Turing's encounter with von Neumann at Princeton is one topic that arises repeatedly in texts by scholars who argue for the connection between a UTM and the stored-program computer. A most explicit example of this appears in the following passage from 2011, cited from a text by Jack Copeland and Diane Proudfoot:

"John von Neumann shared Turing's dream of building a universal stored-program computing machine. Von Neumann had learned of the universal Turing machine before the war; he and Turing came to know each other during 1936–1938 when both were at Princeton University."^{8}

Indeed, the range of the mutual mathematical interests of these two bright men was very broad. Von Neumann in the 1920s had been a leading figure in the Hilbert circle and Hilbert's collaborator in matters related to the foundations of mathematics. In 1933 he became professor of mathematics at the Institute for Advanced Study. Turing met him in the summer of 1935 in Cambridge when von Neumann lectured there on "almost periodic functions." This was a topic of interest to Turing at the time, and he most certainly attended the course.

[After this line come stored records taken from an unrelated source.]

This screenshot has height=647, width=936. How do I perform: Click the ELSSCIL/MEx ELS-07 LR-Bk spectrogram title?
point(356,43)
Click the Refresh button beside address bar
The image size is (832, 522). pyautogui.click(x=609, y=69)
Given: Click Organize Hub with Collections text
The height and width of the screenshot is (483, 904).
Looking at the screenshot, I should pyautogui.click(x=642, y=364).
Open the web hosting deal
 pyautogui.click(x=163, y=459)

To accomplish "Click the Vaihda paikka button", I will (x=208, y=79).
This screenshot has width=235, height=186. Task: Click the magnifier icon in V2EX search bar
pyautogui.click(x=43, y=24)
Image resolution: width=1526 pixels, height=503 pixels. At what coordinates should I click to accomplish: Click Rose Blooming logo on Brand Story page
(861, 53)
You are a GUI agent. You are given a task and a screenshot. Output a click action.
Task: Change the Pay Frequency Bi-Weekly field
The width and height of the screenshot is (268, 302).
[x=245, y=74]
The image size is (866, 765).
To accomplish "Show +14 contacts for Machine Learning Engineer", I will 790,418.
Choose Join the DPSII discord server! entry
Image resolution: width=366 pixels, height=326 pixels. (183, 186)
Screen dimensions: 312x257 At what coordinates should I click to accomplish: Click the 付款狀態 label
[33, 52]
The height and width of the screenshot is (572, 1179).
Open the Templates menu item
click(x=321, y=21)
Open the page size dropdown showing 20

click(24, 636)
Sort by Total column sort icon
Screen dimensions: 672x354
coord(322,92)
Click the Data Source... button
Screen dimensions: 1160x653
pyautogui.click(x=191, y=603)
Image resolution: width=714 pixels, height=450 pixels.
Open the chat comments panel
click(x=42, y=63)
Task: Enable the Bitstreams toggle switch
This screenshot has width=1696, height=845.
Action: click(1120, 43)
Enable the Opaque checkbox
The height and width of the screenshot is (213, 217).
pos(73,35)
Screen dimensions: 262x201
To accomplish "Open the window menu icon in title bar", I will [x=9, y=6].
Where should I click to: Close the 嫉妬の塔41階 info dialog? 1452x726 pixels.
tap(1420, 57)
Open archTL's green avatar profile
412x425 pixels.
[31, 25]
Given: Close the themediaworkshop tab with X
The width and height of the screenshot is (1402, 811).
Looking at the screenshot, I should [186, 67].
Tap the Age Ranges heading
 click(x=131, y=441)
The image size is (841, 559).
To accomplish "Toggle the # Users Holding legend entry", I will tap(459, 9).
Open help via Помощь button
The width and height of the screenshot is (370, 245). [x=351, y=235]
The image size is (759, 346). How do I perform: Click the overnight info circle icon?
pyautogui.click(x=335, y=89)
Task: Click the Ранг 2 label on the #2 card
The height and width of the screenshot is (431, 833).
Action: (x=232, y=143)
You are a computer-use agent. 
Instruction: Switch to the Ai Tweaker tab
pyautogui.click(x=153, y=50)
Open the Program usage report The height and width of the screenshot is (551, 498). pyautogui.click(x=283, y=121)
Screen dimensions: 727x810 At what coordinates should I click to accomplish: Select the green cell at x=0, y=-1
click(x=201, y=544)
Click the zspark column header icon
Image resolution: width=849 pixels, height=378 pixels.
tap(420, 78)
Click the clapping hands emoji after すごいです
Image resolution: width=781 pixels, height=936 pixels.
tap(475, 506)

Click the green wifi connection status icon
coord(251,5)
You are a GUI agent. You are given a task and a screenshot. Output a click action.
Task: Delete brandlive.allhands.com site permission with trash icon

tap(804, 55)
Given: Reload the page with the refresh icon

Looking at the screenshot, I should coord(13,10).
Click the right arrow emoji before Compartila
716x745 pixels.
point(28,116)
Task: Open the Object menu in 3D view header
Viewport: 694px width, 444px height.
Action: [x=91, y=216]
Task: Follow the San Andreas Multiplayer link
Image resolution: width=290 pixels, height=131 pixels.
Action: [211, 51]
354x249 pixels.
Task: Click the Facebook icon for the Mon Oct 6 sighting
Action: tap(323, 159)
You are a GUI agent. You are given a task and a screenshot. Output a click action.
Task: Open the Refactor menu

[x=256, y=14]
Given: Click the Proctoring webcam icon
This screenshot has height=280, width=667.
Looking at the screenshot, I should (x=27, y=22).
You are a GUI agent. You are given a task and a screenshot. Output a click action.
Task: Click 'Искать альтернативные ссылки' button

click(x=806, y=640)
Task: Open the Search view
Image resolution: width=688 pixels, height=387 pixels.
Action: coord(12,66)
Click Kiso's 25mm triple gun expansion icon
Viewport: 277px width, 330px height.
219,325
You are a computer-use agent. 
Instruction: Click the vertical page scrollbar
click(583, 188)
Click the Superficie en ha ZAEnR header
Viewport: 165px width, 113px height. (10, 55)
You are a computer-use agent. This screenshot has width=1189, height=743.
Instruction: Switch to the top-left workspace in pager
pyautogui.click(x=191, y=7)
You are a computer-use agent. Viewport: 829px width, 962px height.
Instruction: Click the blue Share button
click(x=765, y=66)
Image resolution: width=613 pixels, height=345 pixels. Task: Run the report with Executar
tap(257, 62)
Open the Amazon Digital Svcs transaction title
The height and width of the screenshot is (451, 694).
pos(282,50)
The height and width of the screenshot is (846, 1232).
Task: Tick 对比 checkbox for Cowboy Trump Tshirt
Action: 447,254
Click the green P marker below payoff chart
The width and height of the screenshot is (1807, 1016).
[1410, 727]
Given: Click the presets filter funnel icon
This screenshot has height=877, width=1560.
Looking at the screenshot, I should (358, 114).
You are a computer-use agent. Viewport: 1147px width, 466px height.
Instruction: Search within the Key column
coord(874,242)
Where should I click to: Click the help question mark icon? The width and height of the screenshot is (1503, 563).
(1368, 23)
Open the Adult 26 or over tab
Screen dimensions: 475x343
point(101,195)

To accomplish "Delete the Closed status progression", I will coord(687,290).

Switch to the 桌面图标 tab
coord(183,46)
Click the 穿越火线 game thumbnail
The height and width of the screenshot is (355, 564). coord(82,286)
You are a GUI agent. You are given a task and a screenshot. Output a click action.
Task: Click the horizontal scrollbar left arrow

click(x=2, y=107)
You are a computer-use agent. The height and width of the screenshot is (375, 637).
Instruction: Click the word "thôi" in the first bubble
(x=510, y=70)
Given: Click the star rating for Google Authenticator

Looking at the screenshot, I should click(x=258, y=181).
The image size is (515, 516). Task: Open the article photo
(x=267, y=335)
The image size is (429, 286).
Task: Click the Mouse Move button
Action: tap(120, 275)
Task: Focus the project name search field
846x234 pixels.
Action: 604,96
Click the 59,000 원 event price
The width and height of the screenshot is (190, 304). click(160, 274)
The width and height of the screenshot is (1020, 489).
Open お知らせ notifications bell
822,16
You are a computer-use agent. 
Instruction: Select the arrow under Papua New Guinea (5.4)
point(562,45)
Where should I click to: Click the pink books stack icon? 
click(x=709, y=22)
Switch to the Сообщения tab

Given the later prominence of both Turing and von Neumann in the development of the modern computer, it may seem natural to assume their encounter in Princeton was a period of intense intellectual interchange, particularly around the possibility of building calculating machines. However, a closer look at the evidence tells a completely different story of the encounter and of its relevance to our story. Take for example the following passage from Turing's letter written October 6, 1936, soon after his arrival at Princeton:

"The mathematics department here comes fully up to expectations. There is a great number of the most distinguished mathematicians here. J.v.Neumann, Weyl, Courant, Hardy, Einstein, Lefschetz, as well as hosts of smaller fry. Unfortunately, there are not nearly so many logic people here as last year. Church is here of course, but Gödel, Kleene, Rosser and Bernays ... have left. I don't think I mind very much missing any of these except Gödel."^{6}

Turing did not include von Neumann among the "logic people," and with good reason. Right after becoming aware of Gödel's results in 1930, von Neumann deliberately abandoned his previous, very active and important involvement with the foundations of mathematics.^{1} The prominent mathematicians listed in Turing's letter showed little interest in the newcomer from Cambridge and in his work on logic. Von Neumann was no exception, nor was Godfrey H. Hardy, who was on visit at the IAS. It is fair to say that Church was Turing's only real interlocutor on logic while Turing was at Princeton.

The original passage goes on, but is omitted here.